Quiz Ref IDIndication bias, which is any association between a drug and an outcome that is the result of reasons underlying why the drug is prescribed rather than a direct effect of the drug, is often a major limitation of these types of studies. Although using β-lactams as a comparator group attempts to reduce this bias, another secondary analysis was done applying an incident diagnosis of a systemic disease known to be associated with uveitis as an outcome measure. This secondary analysis was done because one can be more confident in a potential positive association between fluoroquinolone use and uveitis if there is no association between the drug class and these systemic diseases since these conditions are clearly not caused by fluoroquinolone use (eg, sarcoidosis, lupus, and inflammatory bowel disease). Covariates used in multivariate analysis were age, sex, and race.

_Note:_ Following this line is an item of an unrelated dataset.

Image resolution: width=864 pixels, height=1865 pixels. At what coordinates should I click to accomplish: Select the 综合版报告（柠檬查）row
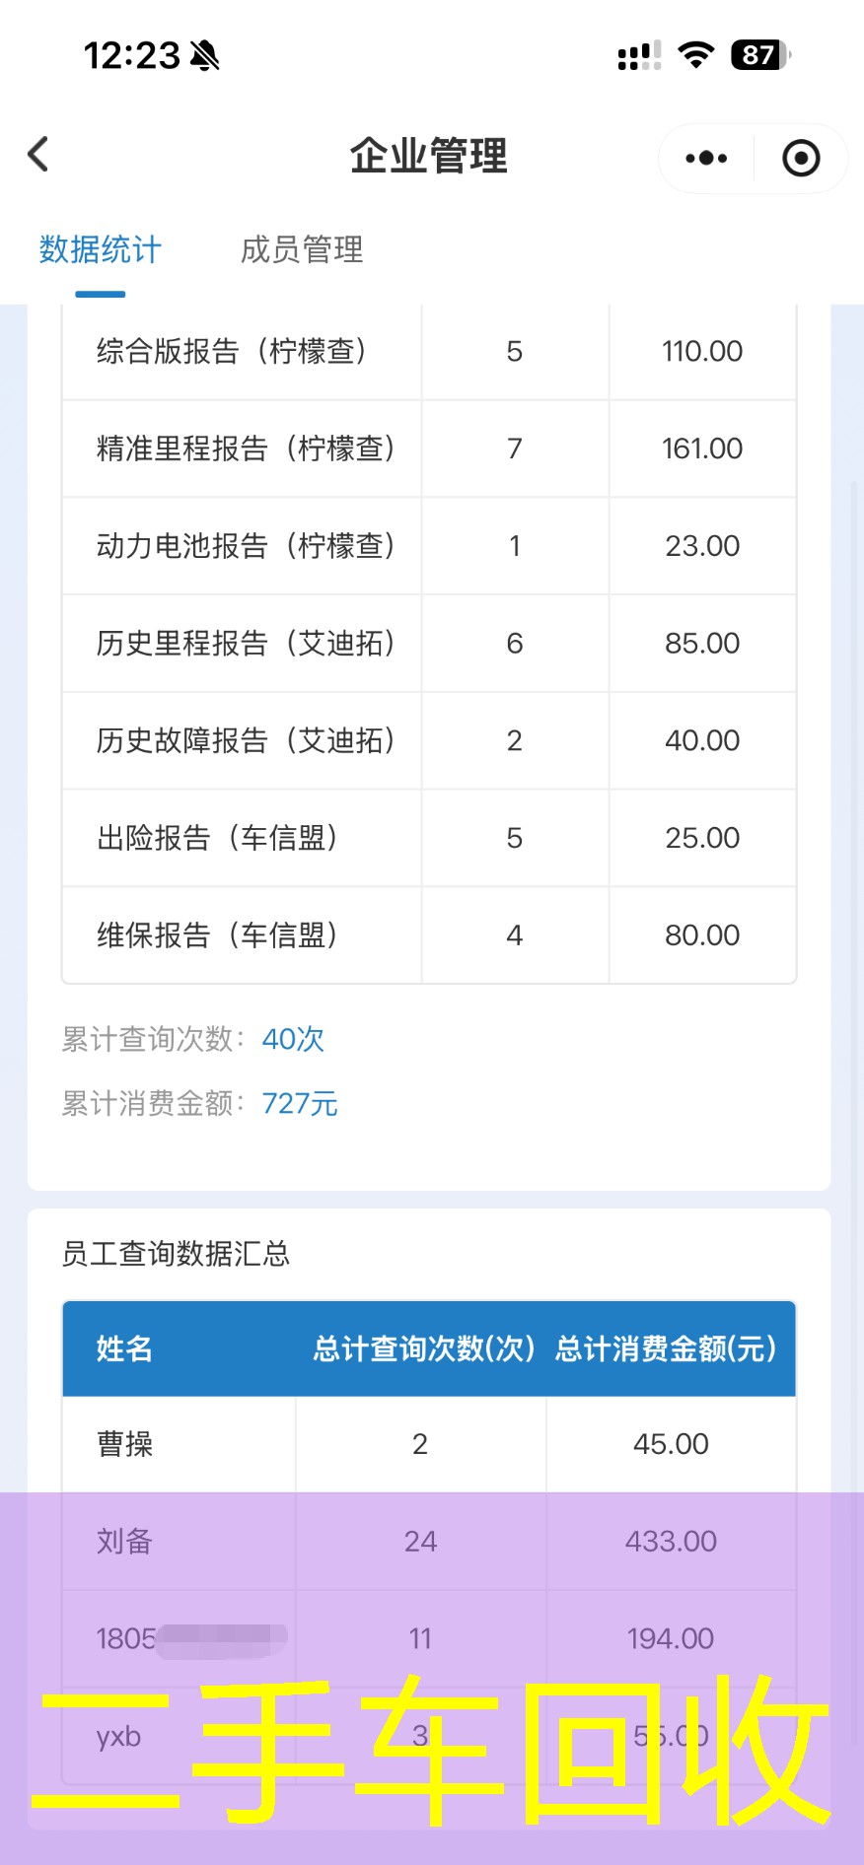233,352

Baseline demographic characteristics were assessed at the time of the index date and were analyzed using descriptive statistics. Means and ranges were used for continuous variables, and percentages were used for categorical variables. Cox proportional hazards models were used to analyze the time from prescription index date to the outcome of interest. The censoring date of eligible patients was defined as the earliest date among the following variables: diagnosis of uveitis, prescription for the alternative class of oral antibiotic filled after the index date, the patient’s exit from the insurance plan, or the end of the observation period. Hazard ratios (HRs) were estimated for 4 observation periods: days 1 to 30, 1 to 60, 1 to 90, and 1 to 365 after the index date. Stata, version 12 (StataCorp) software was used for all statistical analyses, which were performed January 2 through March 15, 2015.

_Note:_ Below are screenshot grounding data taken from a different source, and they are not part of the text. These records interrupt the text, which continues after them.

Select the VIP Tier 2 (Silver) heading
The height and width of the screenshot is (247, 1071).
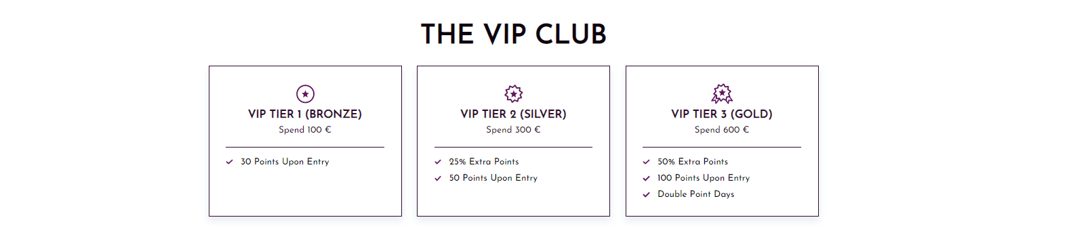click(x=513, y=114)
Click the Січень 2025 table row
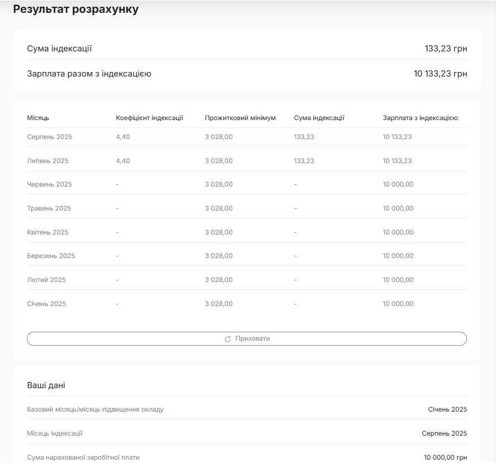This screenshot has width=496, height=463. tap(247, 304)
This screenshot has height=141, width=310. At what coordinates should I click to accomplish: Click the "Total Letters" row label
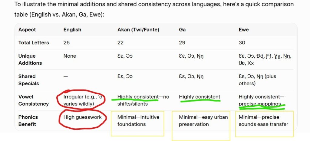34,43
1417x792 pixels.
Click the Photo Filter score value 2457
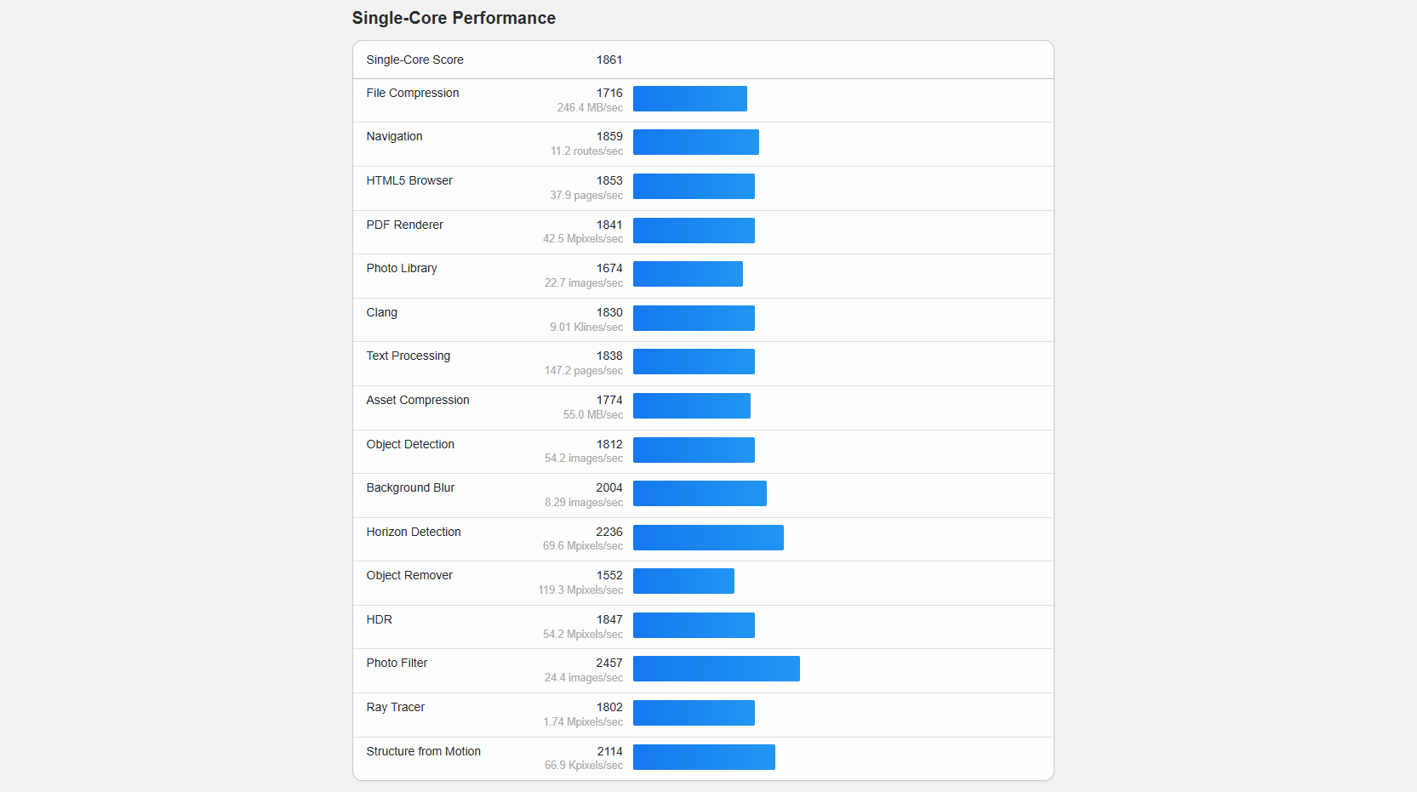tap(609, 663)
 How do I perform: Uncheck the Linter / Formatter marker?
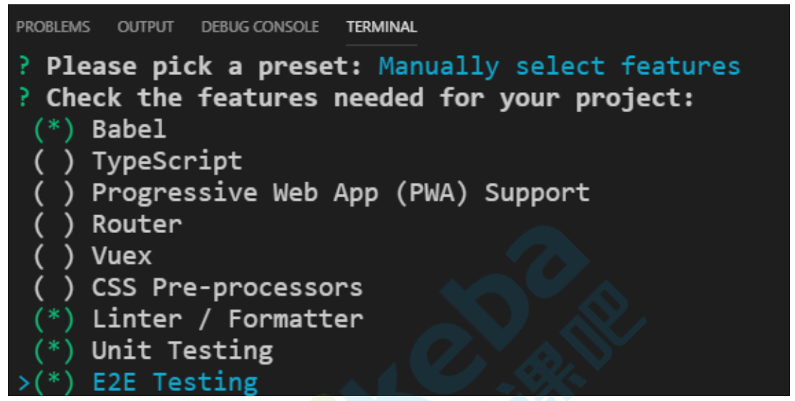point(54,320)
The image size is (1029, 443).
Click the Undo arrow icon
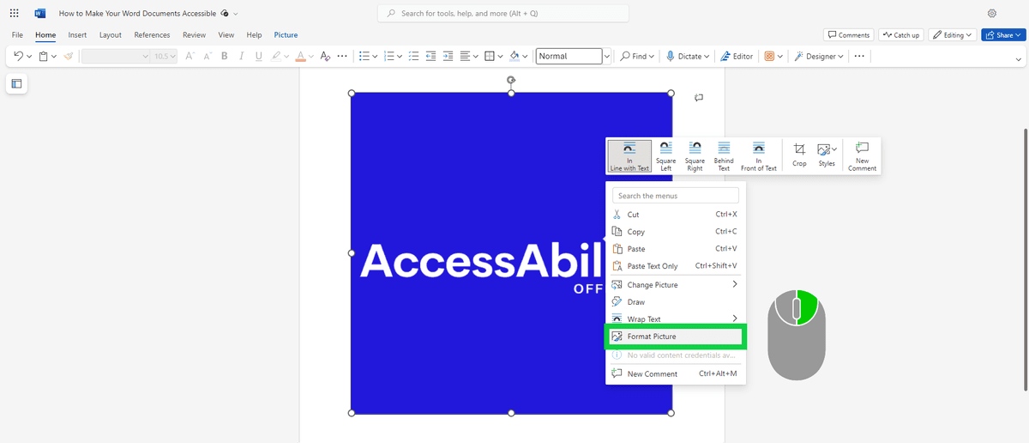(18, 57)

In total, 4 387 651 patients were included for analysis (843 854 in the fluoroquinolone cohort and 3 543 797 in the β-lactam cohort) (Figure). Ciprofloxacin was the most commonly prescribed fluoroquinolone, followed by levofloxacin and moxifloxacin (Table 1). In the fluoroquinolone cohort, 58.1% of the patients were female; only 51.7% of the β-lactam cohort was female. Patients ranged in age from birth to 85 years. The mean (interquartile range) age in the fluoroquinolone cohort was 53.2 (40-67) years and 37.1 (18-53) years in the β-lactam cohort. The fluoroquinolone cohort also had a higher percentage of black people than did the β-lactam cohort.
Table 2 reports the overall number of cases found at each time point for incident cases of uveitis, anterior uveitis, and systemic illnesses associated with uveitis. In the fluoroquinolone cohort, the percentage of patients with uveitis increased from 0.03% to 0.22% from the 30-day to the 365-day observation period. The β-lactam cohort had a similar increase in diagnoses from 0.02% to 0.15%.
Univariate analysis showed that female sex had a protective effect with regard to the hazard of developing uveitis. Older age and black race had higher hazards for developing uveitis at all time points. With multivariate analysis, there remained an association between black race and uveitis at 365 days (HR, 1.3; 95% CI, 1.06-1.60; P = .013), as did an association between older age and uveitis at 365 days (HR, 1.11; 95% CI, 1.06-1.17; P = .001). No confounding or effect modification by these variables was seen in the association between fluoroquinolone use and the hazard for developing uveitis.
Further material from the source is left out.